= LE TUE ISTRUZIONI =
Riproduci fedelmente queste righe ed escludi le immagini dall'output.

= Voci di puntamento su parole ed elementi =
^^^^^^^^^^^^^^^^
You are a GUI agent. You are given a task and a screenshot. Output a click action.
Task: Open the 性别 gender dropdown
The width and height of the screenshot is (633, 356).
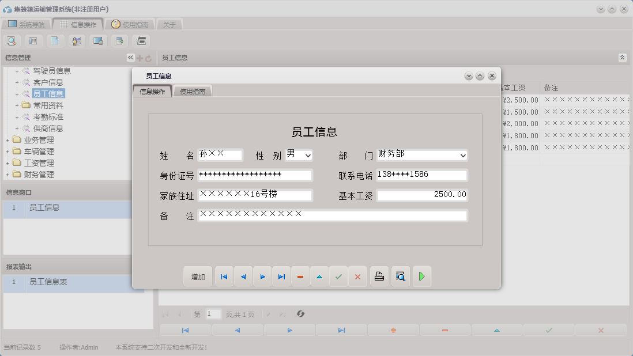(307, 155)
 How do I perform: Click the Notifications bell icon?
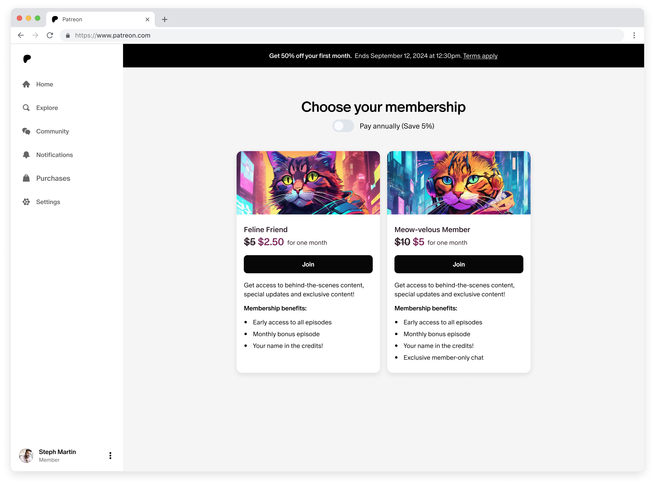(26, 155)
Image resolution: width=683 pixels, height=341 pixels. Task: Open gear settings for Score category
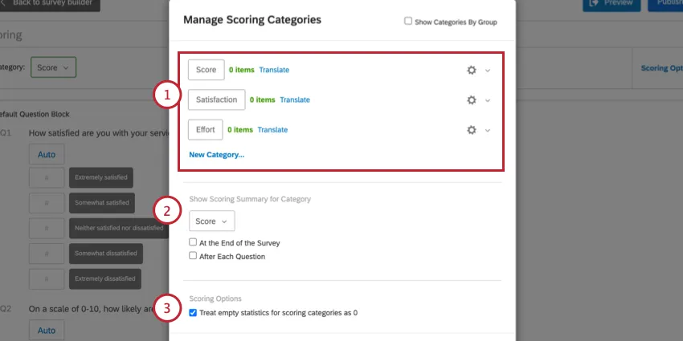click(472, 70)
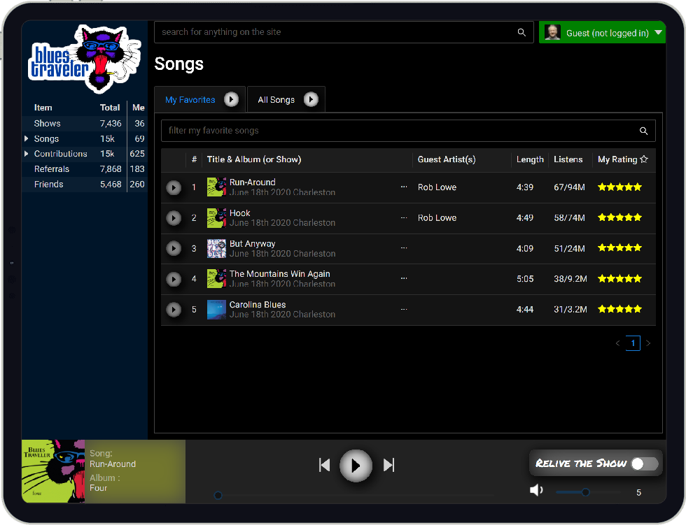Switch to the All Songs tab
The height and width of the screenshot is (525, 686).
pyautogui.click(x=276, y=100)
^^^^^^^^^^^^^^^^
= RISULTATO ESERCIZIO =
You are a GUI agent. You are given a task and a screenshot. Output a click action.
Task: Open the 性别 gender dropdown
The width and height of the screenshot is (633, 356).
(307, 155)
 How do I perform: Click the Notifications bell icon?
(26, 155)
Image resolution: width=683 pixels, height=341 pixels. Task: Open gear settings for Score category
click(472, 70)
Switch to the All Songs tab
The height and width of the screenshot is (525, 686).
pyautogui.click(x=276, y=100)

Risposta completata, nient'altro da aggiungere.